Name: vi73552			Date: 03/30/99


To directly code for BST, note that now-a-days in Britain, the
clocks go forward 1 hour at 1am on the last Sunday of March,
and back again at 2am on the last Sunday of October.
======================================================================

Use java command line option, -Duser.timezone=Europe/London. However, since user.timezone is not publicly avaiable system property, may change in future release.
koushi.takahashi@japan 1999-07-21
                                     
1999-07-21
EVALUATION

The timezone mapping from the platform to Java is broken for some timezones. The use of the region information of Locale for this mapping is also wrong.
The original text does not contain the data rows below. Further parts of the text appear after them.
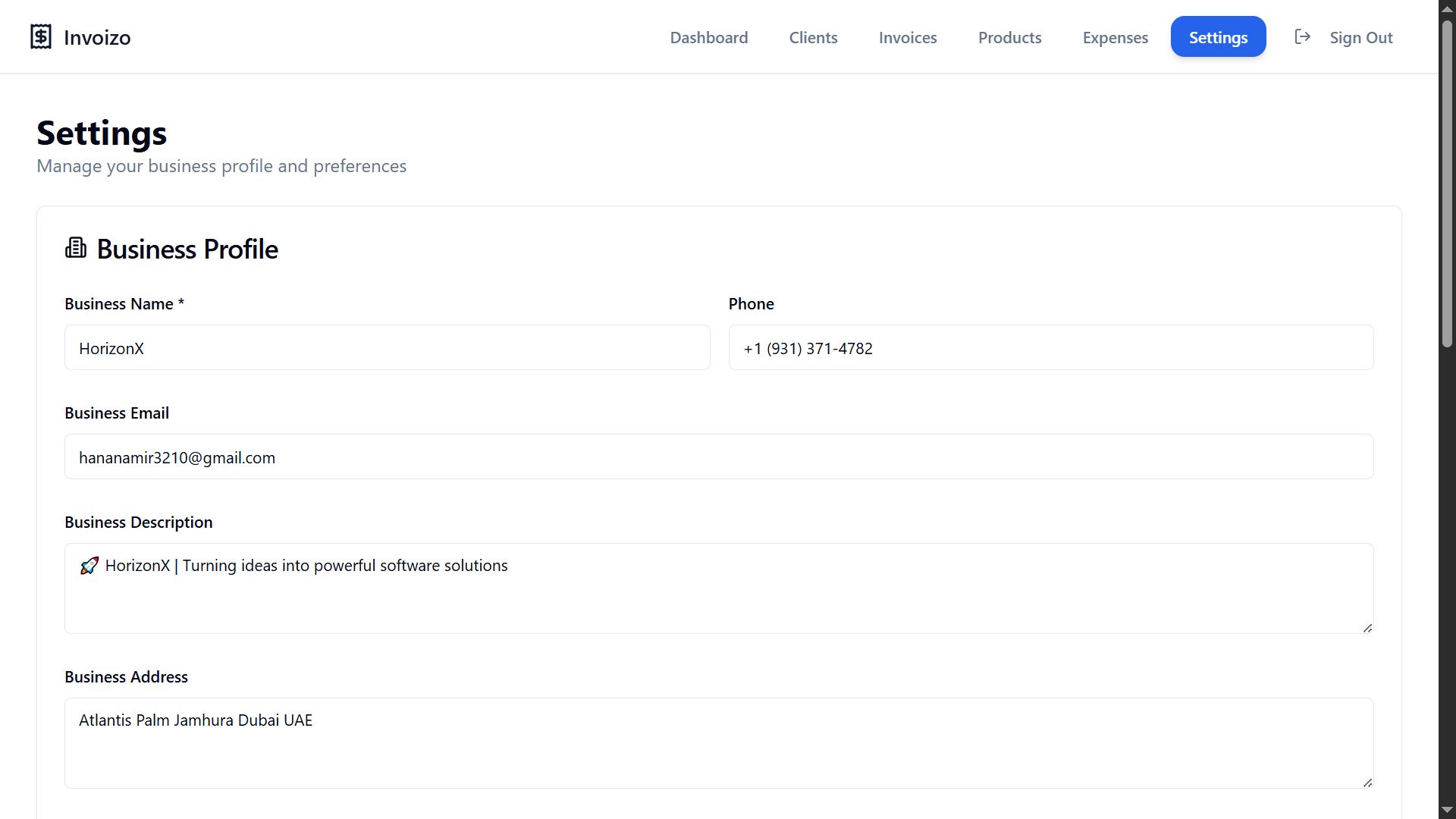Open the Dashboard page
1456x819 pixels.
pyautogui.click(x=708, y=37)
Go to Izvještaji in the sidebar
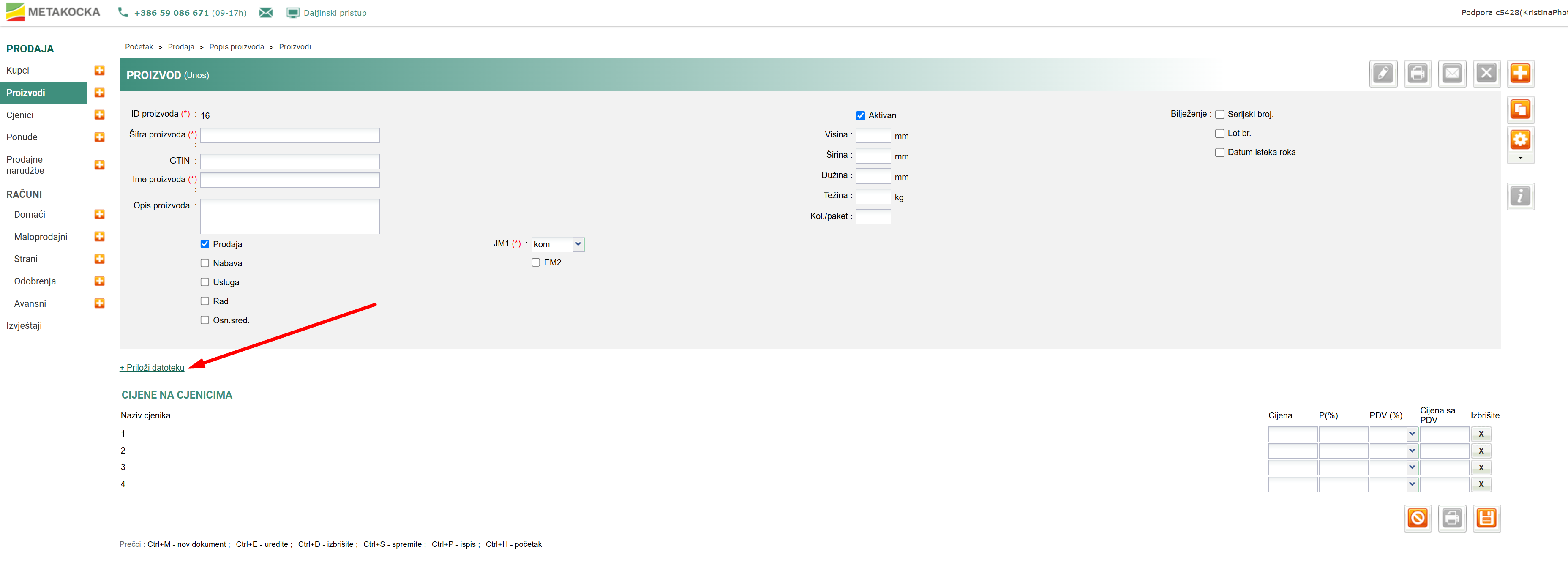This screenshot has width=1568, height=582. click(x=25, y=326)
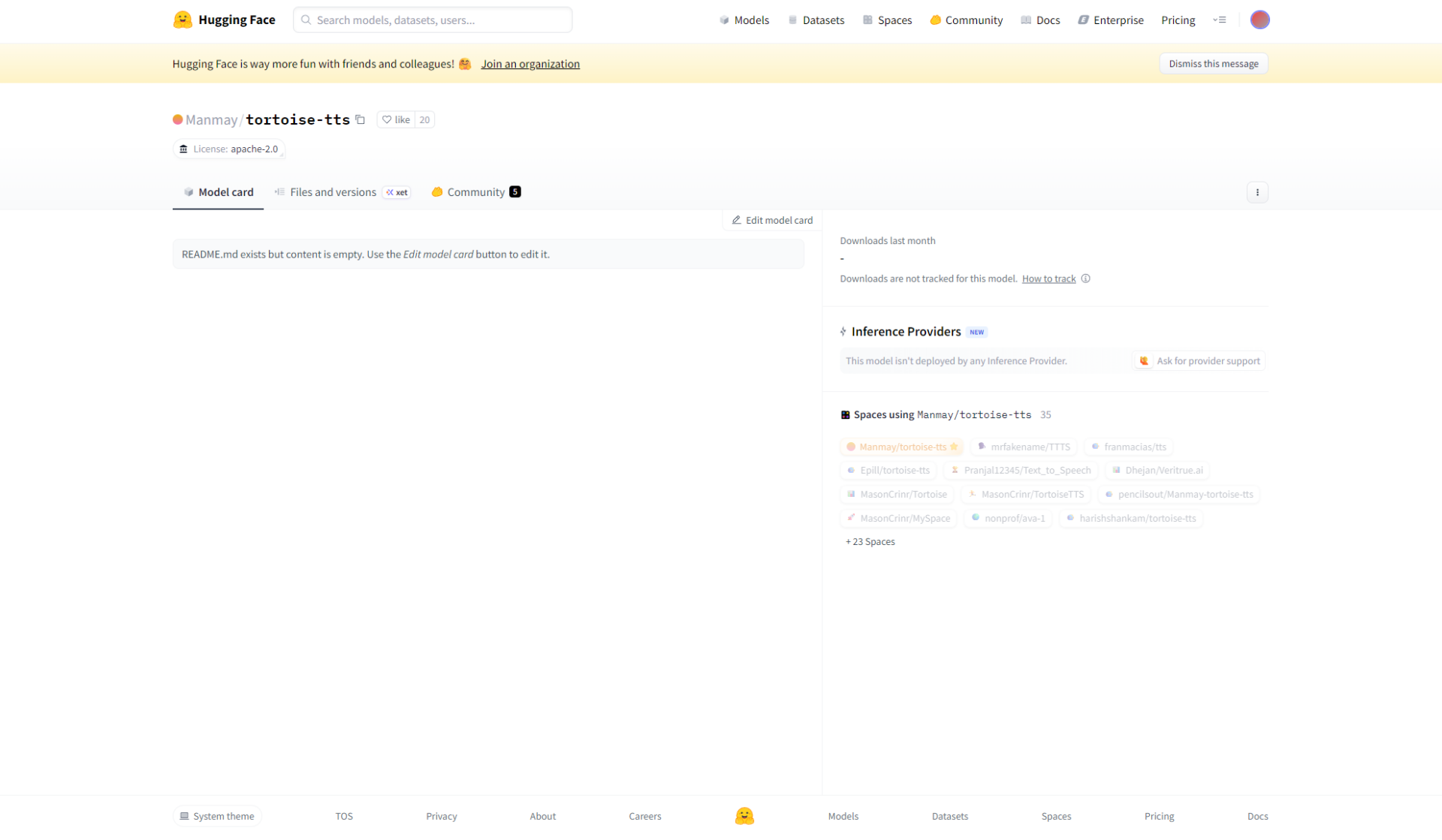Image resolution: width=1442 pixels, height=840 pixels.
Task: Open the three-dot model options menu
Action: (x=1257, y=192)
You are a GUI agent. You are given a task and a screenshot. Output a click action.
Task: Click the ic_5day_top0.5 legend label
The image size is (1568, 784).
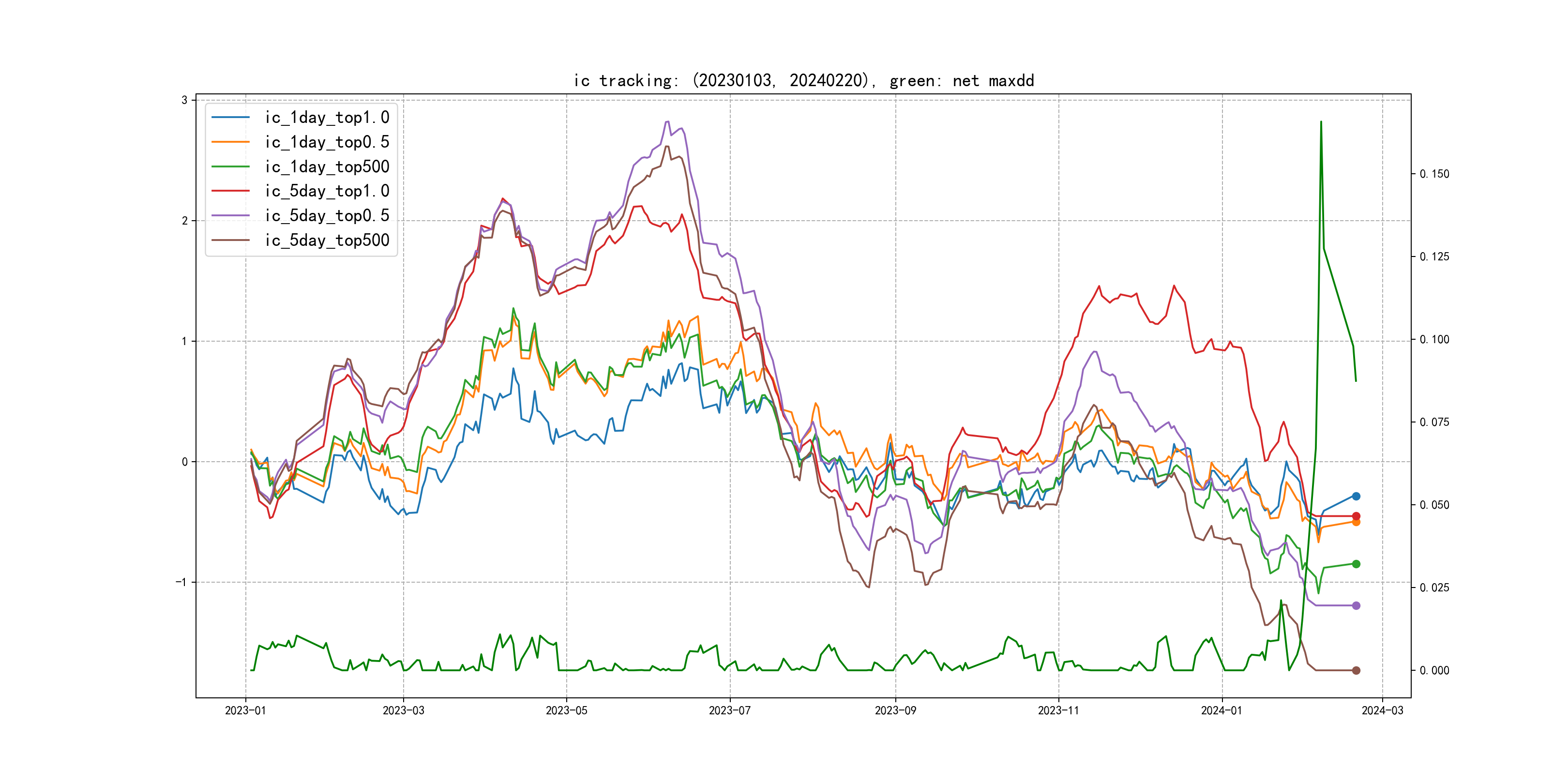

If the locale is set to Japanese (Japan), the test program in Description works correctly.
masayoshi.okutsu@Eng 1999-07-05

The current implementation on win32 platform in kestrel to search timezone is following steps.
1. call win32 API. GetTimeZoneInformation(&tzi)
2. change win32 name to java zone name, by compare tzi.StandardName to timezone_names[] in locale_str.h.
3.1 If it found, set system property "user.timezone" to that value.
3.2 If not found, use numeric value in tzi structure, look into timezone_map[] in timezone_map.h

I guess, from NT4 SP4, GetTimeZoneInformation(&tzi) changed return value. Will try to investigate further.
koushi.takahashi@japan 1999-07-06

WindowsNT changed return value of GetTimeZoneInformation(&tzi) before and after SP4.
before SP4 (tested on SP3)
tzi.StandardName "GMT"
after SP4 install
tzi.StandardName "GMT StandardTime"
Yes, the bug exists, since current mappings on timezone_names[] in locale_str.h maps "GMT StandardTime" to java's "GMT (and win32's "GMT" to java's "Europe/London"). However, simply changes mappings will break SP3 case.
koushi.takahashi@japan 1999-07-07

The fix will be provided by time zone fix on 4252929.